--- Begin Provided text ---

UB Insider #17 – How the Coal Industry is Fueling Economic Diversity UB Insider #17 – How the Coal Industry is Fueling Economic Diversity
       UB Insider #17 – How the Coal Industry is Fueling Economic Diversity

About this episode:

Utah has a long, proud history with the coal industry, but the market is changing—which can spell bad news when nearly three-quarters of the economy in some areas depend on the industry. In this episode of UB Insider we talked to Carbon County Commissioner Jae Potter about what his county is doing to diversify its economy and how the decision of the Oakland City Council to ban coal in its massive new port terminal will impact the industry here. Find us also on iTunes and Stitcher.

Transcript:

Lisa Christensen: Hello and welcome to UB Insider. I’m Lisa Christensen, online editor at Utah Business magazine. The Utah coal industry is big business, bringing in more than $600 million in sales and royalty revenue every year. We produce roughly 17 million tons of coal annually. One of the highest producing counties for coal in the state is Carbon County. And here to talk with us about the industry is Carbon County Commissioner, Jae Potter, who also sits on the state community impact board.

Jae Potter: It’s good to be with you.

Lisa Christensen: Thanks for coming in.

Jae Potter: Thank you.

Lisa Christensen: Tell me a little bit about what the industry is like in Carbon County and how that compares to other regions in the state.

Jae Potter: In comparison to other regions in the state, we’ve been a mining community for over 100 years, all the way from the very beginning of the state of Utah to the current time. We are going through some real changes and there’s no secret about that. I would guess that probably 70%-80% of our local economy is based on mining and power generation. And so when you start talking about what does a reduction in that mean? It’s very, very difficult in a small community.

My county has about 18,000 people in it, and so we’re very reliant upon those industrial type jobs to provide a good living wage and have benefitted families for years and years. The condition of the market is not good. Just this last week we received notice that one of the American Energy mines is going to close down, the one at C Canyon, along with the Rhino mine laying off part of their force. And so, that’s probably another 200 jobs that’s compounded by the closure of Deer Creek last year and the Carbon Power Plant. So when you take 1,000 jobs out of a very small community in a rural county, you definitely feel the pain. Not only from those families that are deeply affected by it, but from a county government, a city government basis it just really hurts.

Lisa Christensen: So 70% is a huge portion of the economy. What are you doing to try to diversify the economy in light of the changes you guys are going through?

Jae Potter: I think over time there has always been a lot of talk about what is diversity? Especially in our county. We continue to work with EDC Utah, the Governor’s Office of Economic Development. We are very active as far as our local economic development director. She plays an important role in looking for companies that are looking to relocate. We have a very skilled workforce coming from the mines and the power plants. We’re fortunate that we have USU Eastern there, so we have a good college, university system. So there’s all those things available, but it’s really hard to, what would you say, recruit people into rural Utah when you consider that, I believe it was 90% of our population live on the Wasatch Front. There’s a lot of reasons they do that, but I think most of the time we just have to be in a position that a company is looking and that we are actively seeking.

--- End Provided text ---
--- Begin Raw data ---

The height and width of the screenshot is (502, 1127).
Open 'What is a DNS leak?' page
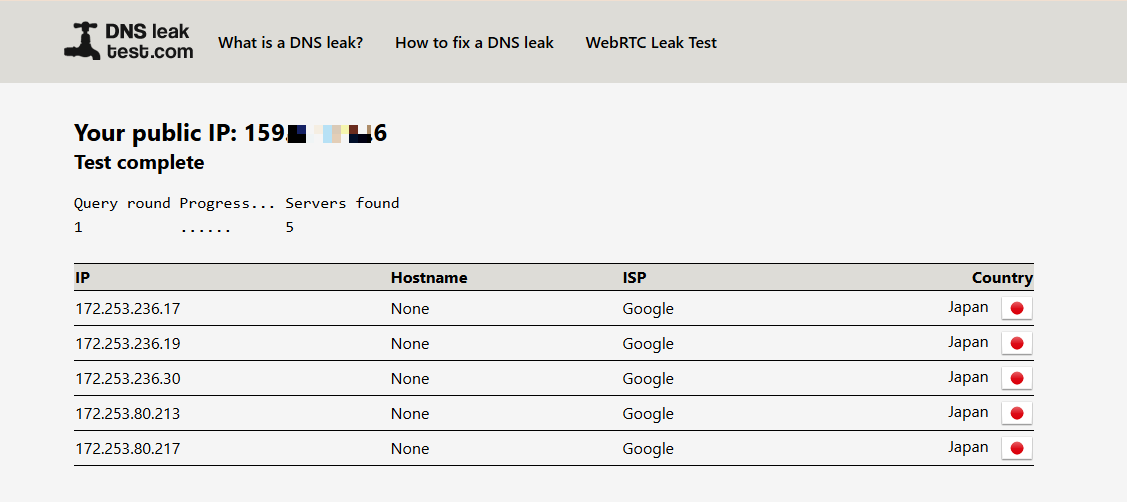290,43
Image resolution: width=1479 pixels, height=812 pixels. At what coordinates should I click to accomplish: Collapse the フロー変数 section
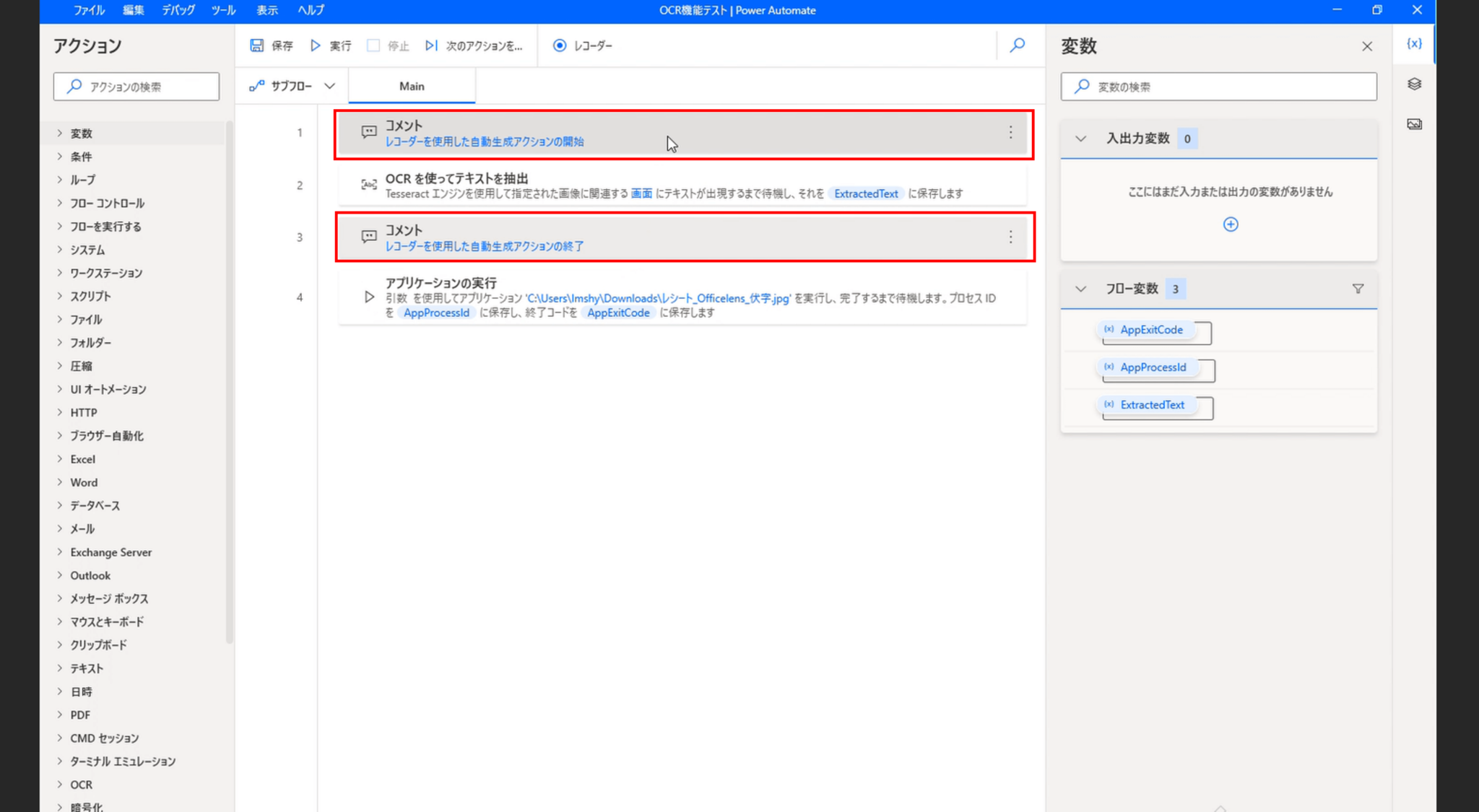[x=1080, y=288]
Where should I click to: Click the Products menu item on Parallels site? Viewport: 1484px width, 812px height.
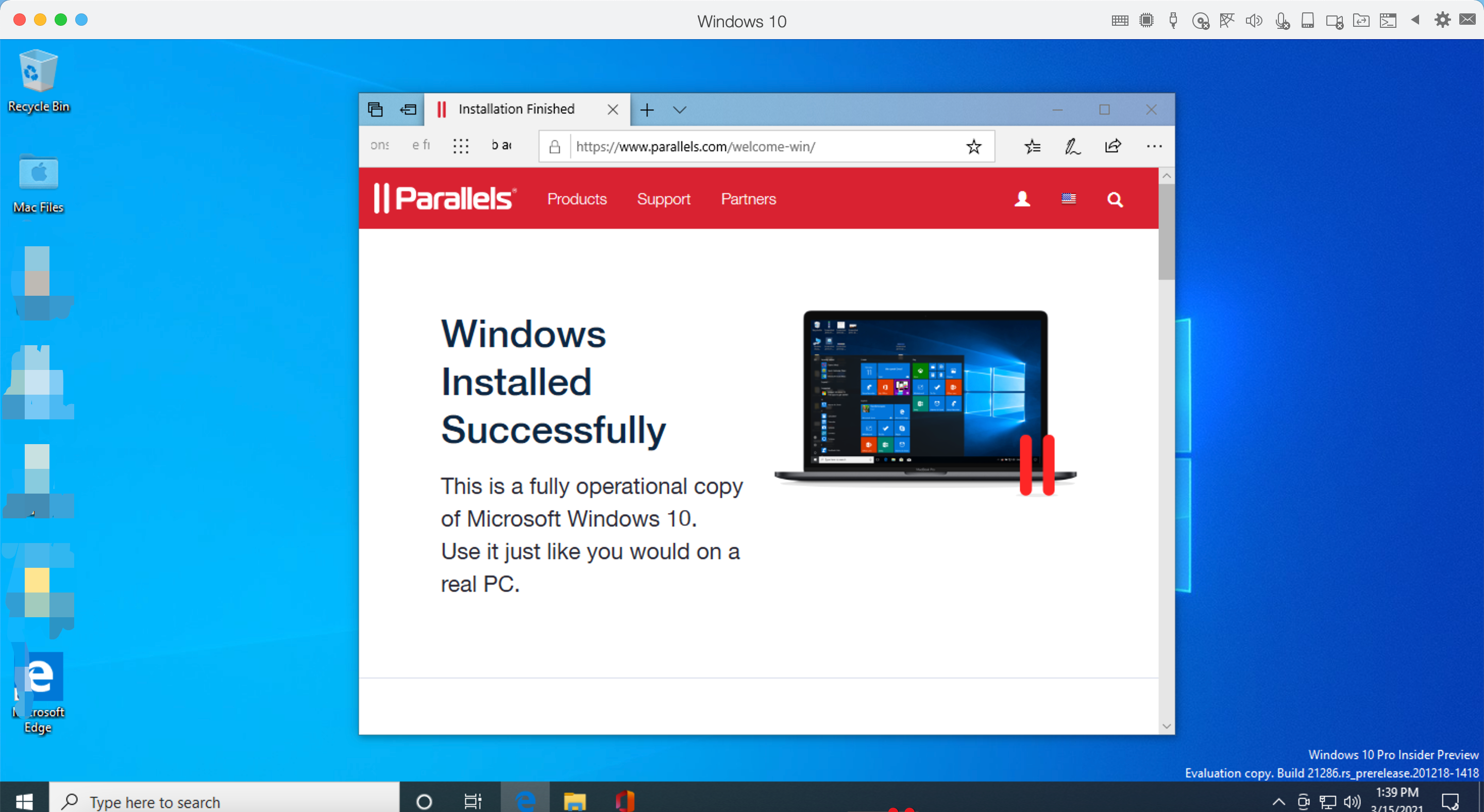pyautogui.click(x=577, y=199)
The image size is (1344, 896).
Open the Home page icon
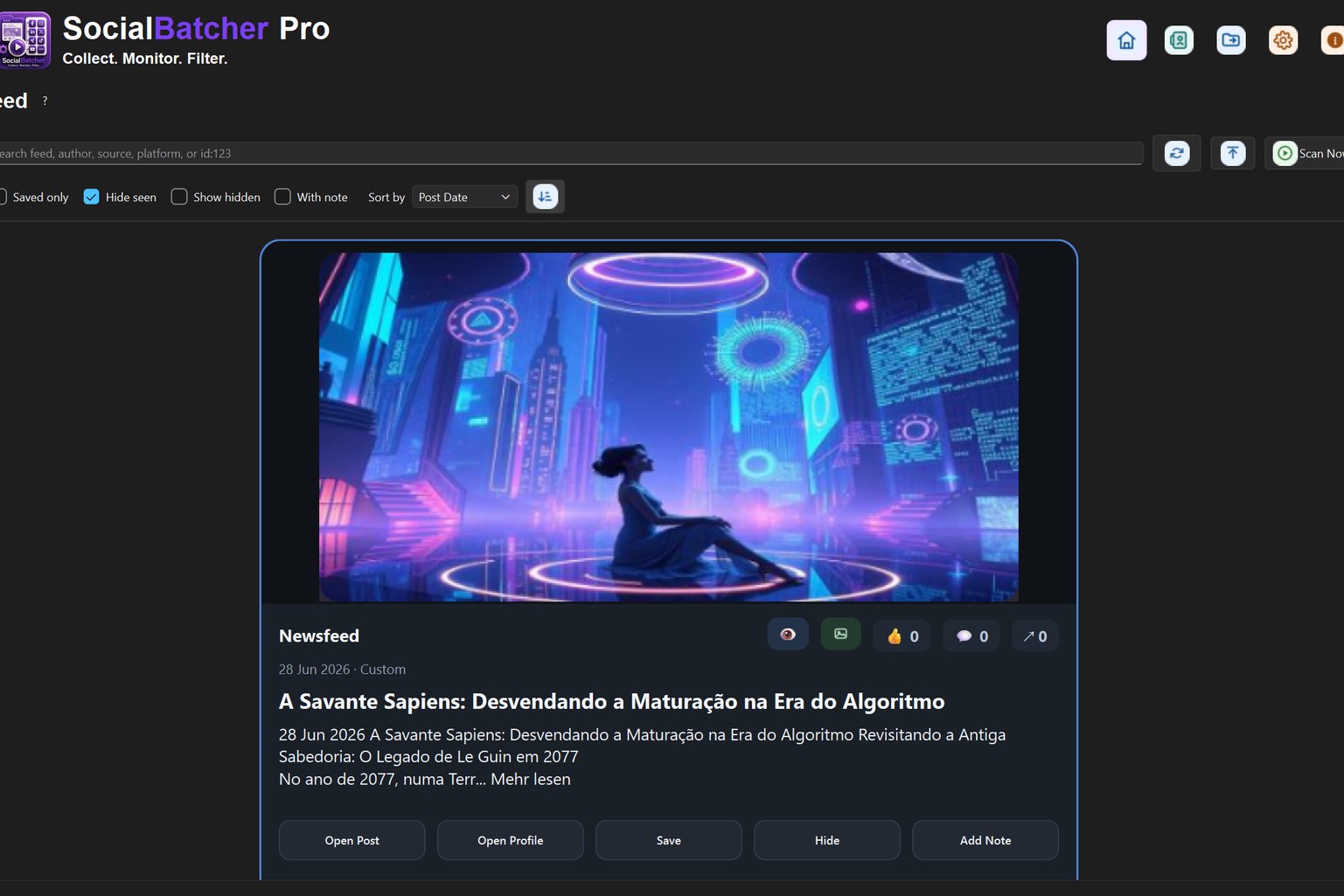[1126, 40]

--- End Raw data ---

== Directives ==
a) Reproduce the entries from the line containing "Where should I" through the last entry, both ends included, without the pictures.
b) Continue the transcript of the Carbon County coal interview from where it stops.

== Answers given ==
a)
Where should I click to: Click the Products menu item on Parallels site? Viewport: 1484px width, 812px height.
pyautogui.click(x=577, y=199)
The image size is (1344, 896).
Open the Home page icon
[1126, 40]

b)
I think that manufacturing fits very easily into what our economy is. We work very closely with the Uinta Basin, Uinta and Duchesne counties as far as their needs for transportation. We have the rail lines that come through the county, so we are very well set to be a transportation hub too. And that can be anywhere from warehousing and trucking to things that would use the rail. We’re working with Duchesne County right now on the possibility of a pipeline between the two counties that would get the waxy crew to the rail heads. So we’re very active in looking for what that is, but in the meantime we have to do all we can to preserve that economy that has been our lifeblood for longer than my life.

Lisa Christensen: And not helping anything is what’s been happening in Oakland. In 2013 the Oakland City Council approved the Oakland Bulk and Oversized Terminal project which was intended to allow the shipment of a lot of coal through Oakland. So you guys, Carbon County, along with Emery, Sevier and San Pete counties got involved with the project in the form of pledging $53 million to help build the project. Which would come from a loan from the state, correct?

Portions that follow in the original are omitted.